- Exercise requirements:
From the PRODRG excerpt below, extract verbatim the part that begins with the words containing "1. Changing hybridisation" and ends with "makes chemical sense.".

- Quoted text:
Furthermore, PRODRG's support for atom types is limited by the underlying force field (a modified version of GROMOS96 43a1), which means, amongst other things, that there is no support for metal ions/atoms, either by themselves or as part of organic compounds.

TEXT DRAWINGS

PRODRG can accept input molecules as text-based 'drawings' of chemical structures, using chemical symbols to place atoms and separators to indicate bonds (- and | for single bonds, = and " for double bonds and # for triple bonds). A few simple examples of PRODRG text drawings are:

Formate

O-C=O

Acetonitrile

C-C#N

Benzene

C-C=C
"   |
C-C=C

Adenine

  N
  |
N=C-C---N
|   "   "
C=N-C-N-C

Lowercase atom names can be used to change the chirality of that atom, for non-chiral centres there is no difference between uppercase and lowercase symbols.

All atoms must be separated by bonds, i.e. C-C describes a two carbons connected by a single bond, while CC is invalid. Bonds can be of arbitrary length (C--C is the same as C-C) and for single and double bonds, choice of either of the two valid bond symbols is purely cosmetic (C|C or even C||-C look strange, but are identical to C-C), as long as different bond types are not mixed (e.g. C-=-C is nonsensical and invalid). Because of the interchangeability of horizontal and vertical bond symbols, all bonds must be separated by at least one space (i.e. || is the same as -- and thus part of one bond, while | | shows parts of two separate bonds). Bonds can connect to atoms from above, below, left or right – diagonal connections are not allowed.

Based on this, another (needlessly complicated but valid) way to depict adenine could be:

N====C-C-N
|    | " "
|--C N " C
   "   " |
   N---C-N

MODIFYING THE INPUT

PRODRG supports a number of commands that allow to modify the input molecule. These commands must be added to the input file. It should be noted that most of these commands refer to atoms by name, which can make their use in conjunction with input formats not using atom names (SMILES, text drawings, ...) awkward. In these cases PRODRG should be run without the modifying command(s) first to see what names the program assigns to atoms of interest, then PRODRG can be run again on the same input as before with the commands in place. The same procedure applies in cases where PRODRG changes atom names while processing a molecule.

1. Changing hybridisation

The PATCH command allows to change the hybridisation of an atom. While this is mostly meant to be a means for the user to help PRODRG interpret low-quality input, it can also be used to introduce double bonds etc., as long as care is taken that the result of the patches applied makes chemical sense.

- Data shown:

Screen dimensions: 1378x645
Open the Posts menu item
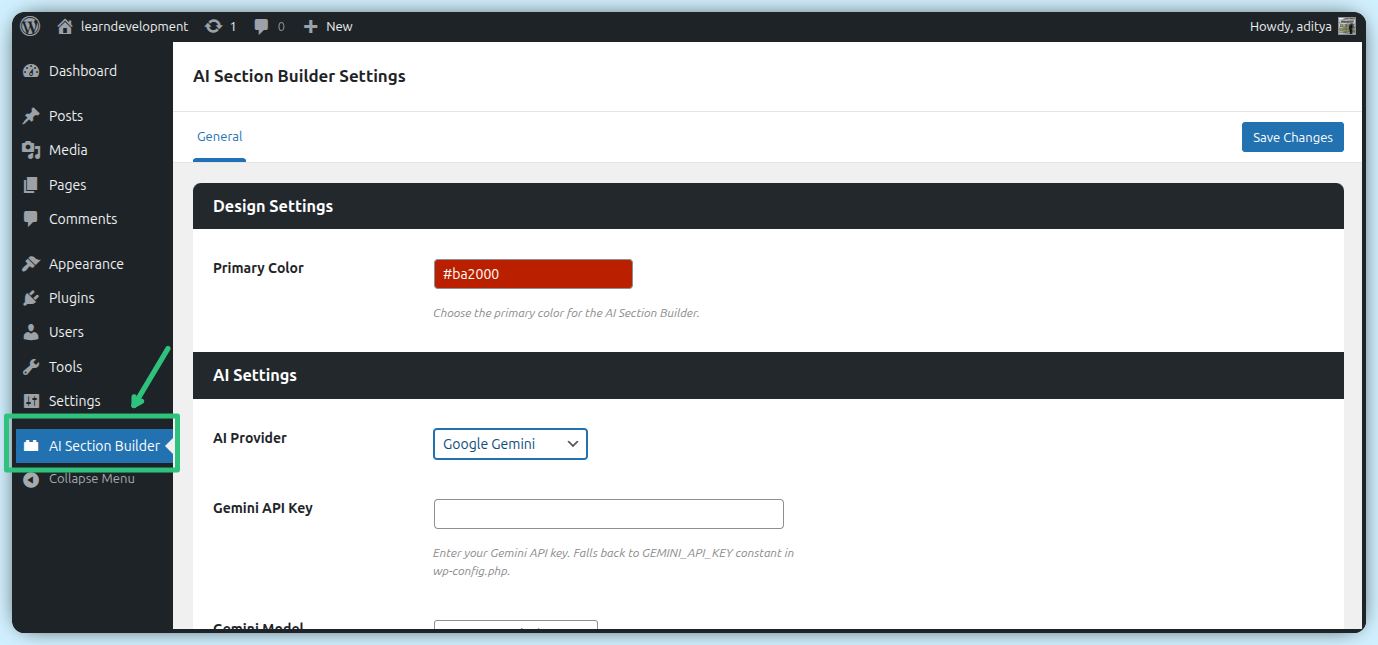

- Solved problem:
1. Changing hybridisation

The PATCH command allows to change the hybridisation of an atom. While this is mostly meant to be a means for the user to help PRODRG interpret low-quality input, it can also be used to introduce double bonds etc., as long as care is taken that the result of the patches applied makes chemical sense.